From 1890, records were no longer made from sheet zinc but from hard rubber. However, as the background noise of these records was very strong, the record was not initially taken seriously as a medium for preserving music.

This changed in 1895 when Emil Berliner began experimenting with a mixture of shellac, rock flour, carbon black and plant fibers. This was the birth of the shellac record .

Shellac is a resinous substance produced by insects (Cocus lacca) on a certain East Indian plant. By leaching and melting it down, a red raw material is created which is ideal for the production of lacquers, varnishes and even records. This material remained the leader in the record industry for almost 60 years.

Between 1883 and 1895, Emil Berliner founded two gramophone and record companies in the United States and the first in Europe in 1898. The Gramophone Company in London and the Deutsche Grammophon Gesellschaft in Hanover. The Deutsche Grammophon Gesellschaft was the first company to produce records exclusively. A new industry was born.

His brother Joseph Berliner, who managed the Deutsche Grammophon Gesellschaft (a branch of the Gramophone Company founded in London) in Hanover and lived in the Villa Simon, mass-produced the first records in 1898. He was also instrumental in the spread of the telephone in Germany. In 1914, Emil Berliner endowed the Sarah Berliner Research Scholarship in honor of his mother.
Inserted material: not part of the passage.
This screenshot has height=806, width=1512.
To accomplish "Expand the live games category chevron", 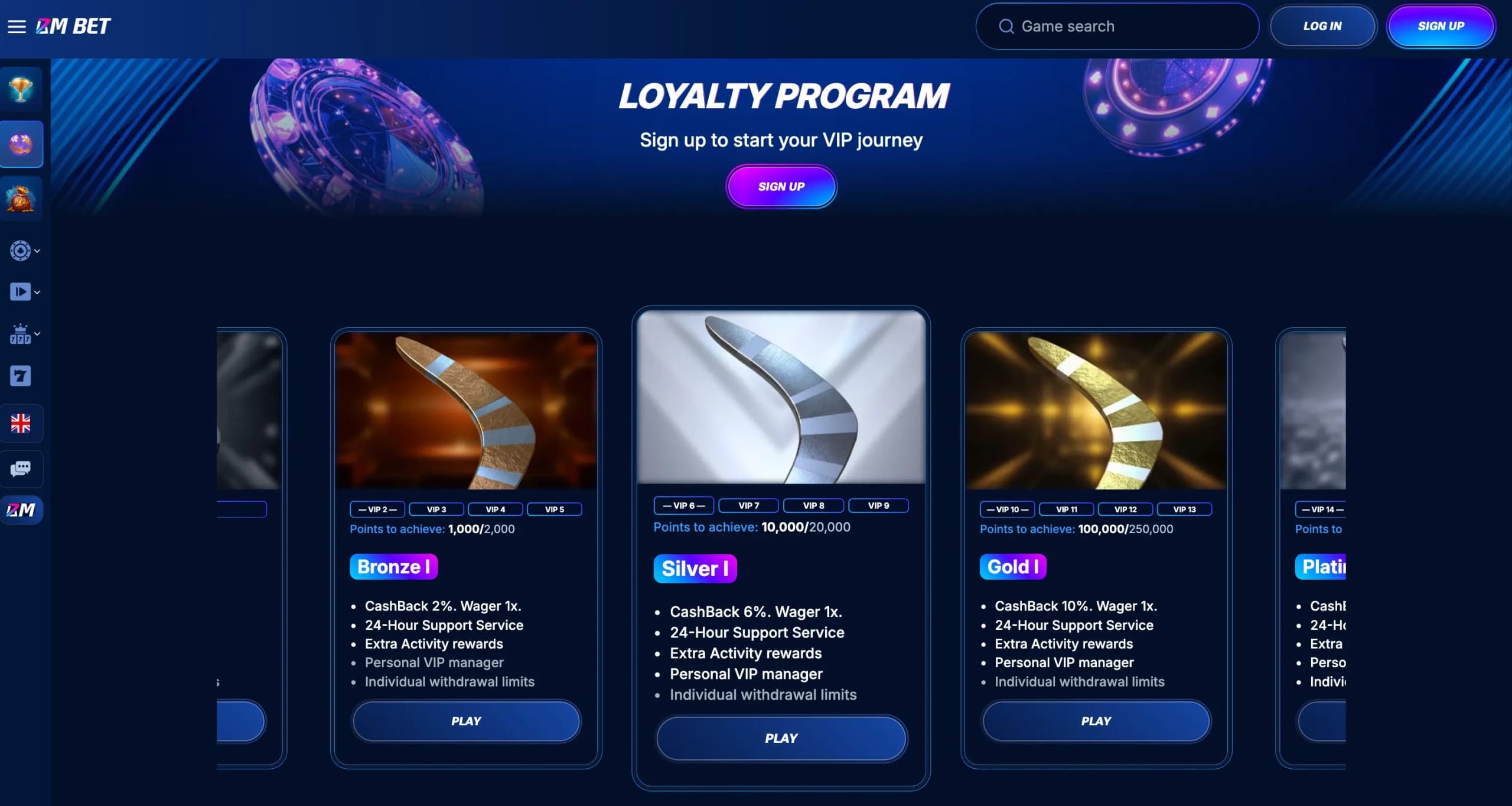I will [37, 291].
This scholarship supports women who have an academic degree in chemistry, physics or biology. The scholarship has been awarded by the American Association of University Women since 1928.

Emil Berliner Studios in Langenhagen was the in-house recording studio of the classical music label Deutsche Grammophon (DG) until May 2008, when it was SOLD to EBS Productions GmbH & Co KG as part of a management buy-out. Since then, EBS (Emil Berliner Studios) has been an independent production studio for acoustic music (classical, jazz, crossover and film music productions). In spring 2010 EBS moved to the center of Berlin.

Emil Berliner died in Washington, D.C., on August 3, 1929, at the age of 78.